Supporters of Republican Senate candidate Roy Moore have seized on an admission by one of his accusers that she added notes to a crucial piece of evidence to question her credibility.
Beverly Young Nelson was 16 when, she alleges, Moore groped her and tried to force her into a sex act in his car. Moore is facing multiple allegations of sexual misconduct involving teenage girls decades ago, including one involving a 14-year-old.
The inscription in Nelson’s 1977 school yearbook reads: “To a sweeter more beautiful girl I could not say Merry Christmas. Christmas 1977. Love, Roy Moore, DA. 12-22-77 Olde Hickory House.”
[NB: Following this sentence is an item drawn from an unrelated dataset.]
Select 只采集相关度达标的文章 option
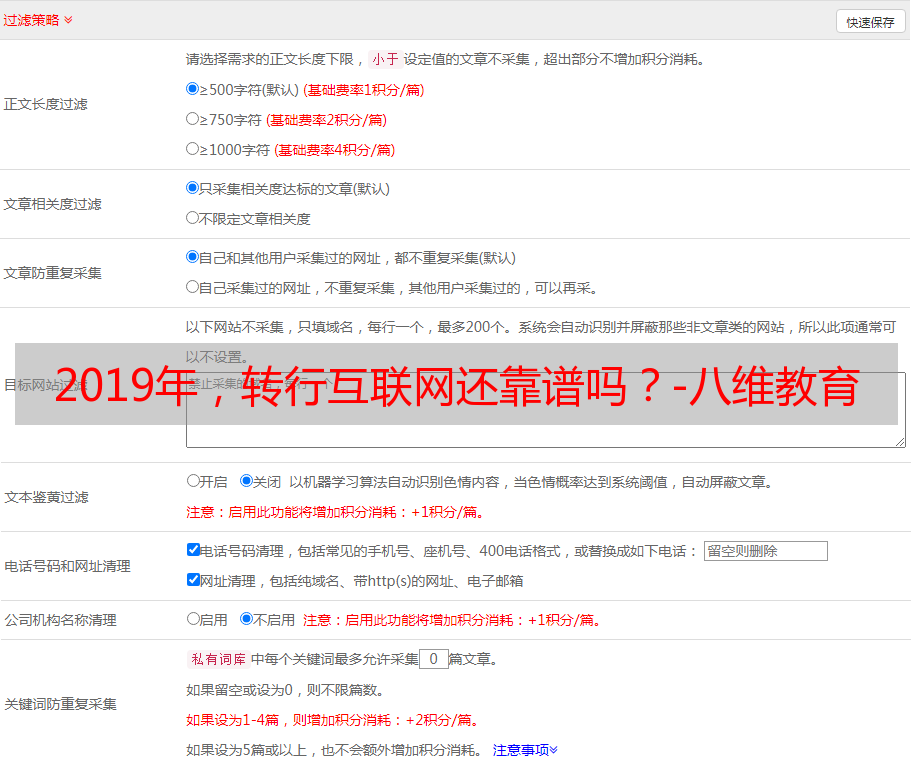Viewport: 912px width, 768px height. (193, 188)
Olde Hickory House was the restaurant in Gadsden, Alabama, where Nelson worked when Moore, in his 30s at the time, allegedly assaulted her. The Senate candidate has denied it is his handwriting, and his campaign has repeatedly called for Nelson to release the yearbook so a handwriting expert can evaluate it.
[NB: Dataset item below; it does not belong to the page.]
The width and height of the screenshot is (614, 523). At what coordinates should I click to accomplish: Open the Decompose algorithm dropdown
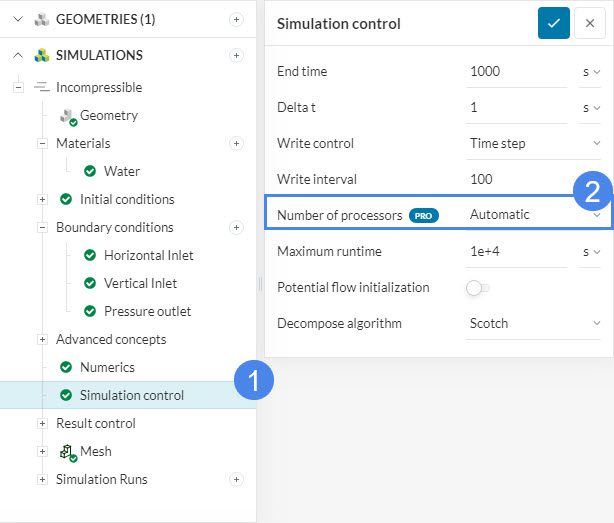tap(535, 323)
“He did sign it,” she told ABC News. When interviewer Tom Llamasput put to her, “And you made some notes underneath,” Nelson replied: “Yes.”
Nelson, who said she is a Republican and a Donald Trump supporter, emphasised that the rest of the signature is authentic and that she stands by her allegations. Nevertheless, the interview was quickly pounced on by Moore’s supporters, who have argued that the yearbook signature is forged.
The conservative Breitbart News website responded with the headline:“Beverly Young Nelson has finally admitted that she forged a portion of the infamous high school yearbook that she and attorney Gloria Allred used as proof of her accusations against US Senate candidate Roy Moore.” The website accused ABC News of downplaying the story.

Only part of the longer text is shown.